Now, if you want to speed up your code, there is a fundamental error in it, and if there are few changes that alone may really take you down a lot in processing time:

var dbData = context.ProfileData.ToList();

That is a list. You then use

if(bulkData.Any(x=>x.id = item.id)

in a loop to find each row. That is VERY slow - on average, every ID has to run though half the list.

So, instead of doing a ToList, use ToDictionary with the id as key. In the loop you can then extract the individual items a LOT more efficient. A lot. Because the lookup is then not scanning half the list for every item.

ToDictionary(x => x.id)

Then at the end do ONE SaveChanges - but that will then be where you end up POSSIBLY taking a long time. Now, if there are not that many changes, this may be a lot more efficient and already put you into the "ok, usable" territory. It has to track changes (which takes time), but at least you do not have that really slow scanning of the list.

CodePudding user response：

EF is not that suited to bulk operations, and in essence bulk operations aren't something that you would generally want done as something like an action on a web app or anything that a user might "kick off" as this will take a while and certainly tie up resources on the server, plus lock rows etc. leading to potential deadlocks.

Still, if these risks are acceptable and this action is something that will be done infrequently by authorized, responsible users, then you can implement something with EF.

The biggest problem with this approach is loading everything at once. Exporting and re-importing data isn't an ideal approach to offer for data editing because you have no way of optimizing for what data the users actually changed. If they edited 10 rows out of the 30k, you're still processing 30k rows. It's far, far better to give them the ability to query the data and make changes via the application than export & re-import.

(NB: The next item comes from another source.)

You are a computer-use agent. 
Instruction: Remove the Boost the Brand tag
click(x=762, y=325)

Processing 30k rows in one DbContext instance, whether you use one SaveChanges() at the end, or call SaveChanges() with each row update is going to be a noticeable performance drag. Rather than loading the entire table:

Read your Excel data into memory.
Fetch the data 100 rows at a time.
Update the rows, being sure to validate each row.
SaveChages() on that batch.
Handle exceptions.
Flush the DBContext instance between batches.

So something more like:

var bulkData = ReadFromExcel(filePath); // (#1)

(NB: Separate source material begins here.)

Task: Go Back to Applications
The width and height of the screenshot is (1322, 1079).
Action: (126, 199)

for(int count = 0; count < bulkData.Count; count  = 100)
{
    var sourceData = bulkData.Skip(count).Take(100); // (#2)
    using (var context = new DataCtx())
    {
        try
        {
            var ids = sourceData.Select(x => x.id).ToList(); // Get IDs to load.
            var data = context.ProfileData.Where(x => ids.Contains(x.id)).ToList();
            foreach(var source in sourceData)
            {
                var dest = data.SingleOrDefault(x => x.id == source.id);
                if (dest == null)
                    // add.
                else
                    // validate update dest with details from source (#3)
             }
             context.SaveChanges(); // will commit this batch of 100. (#4)
        }
        catch(Exception e)
        { // What should happen if something slips through validation? these ~100 items won't be saved. (#5)
        }
    } // Context is disposed with each batch of 100 (#6)

} // Loop to next 100.

You may want to consider loading a subset of Excel data into memory at once, for instance 10k rows at a time or fewer to avoid too big of a memory hit. It depends on when/how often this might actually occur.

The biggest risk of something like batch processing is allowing it to be triggered by a user. What is to stop 100 users from uploading copies of data at the same time? or uploading data while other users are busy reading/updating data and having this trip row locks and deadlocks? At a minimum if this operation can be user triggered, the act of uploading an excel document for an update should upload the file, queue a request to process, and return a token that the user can submit again in a polling request to check on the status of their upload. A single background worker can ensure that only one upload is ever processed at a time, or even leave it queued until a scheduled time of day to be updated without impacting users.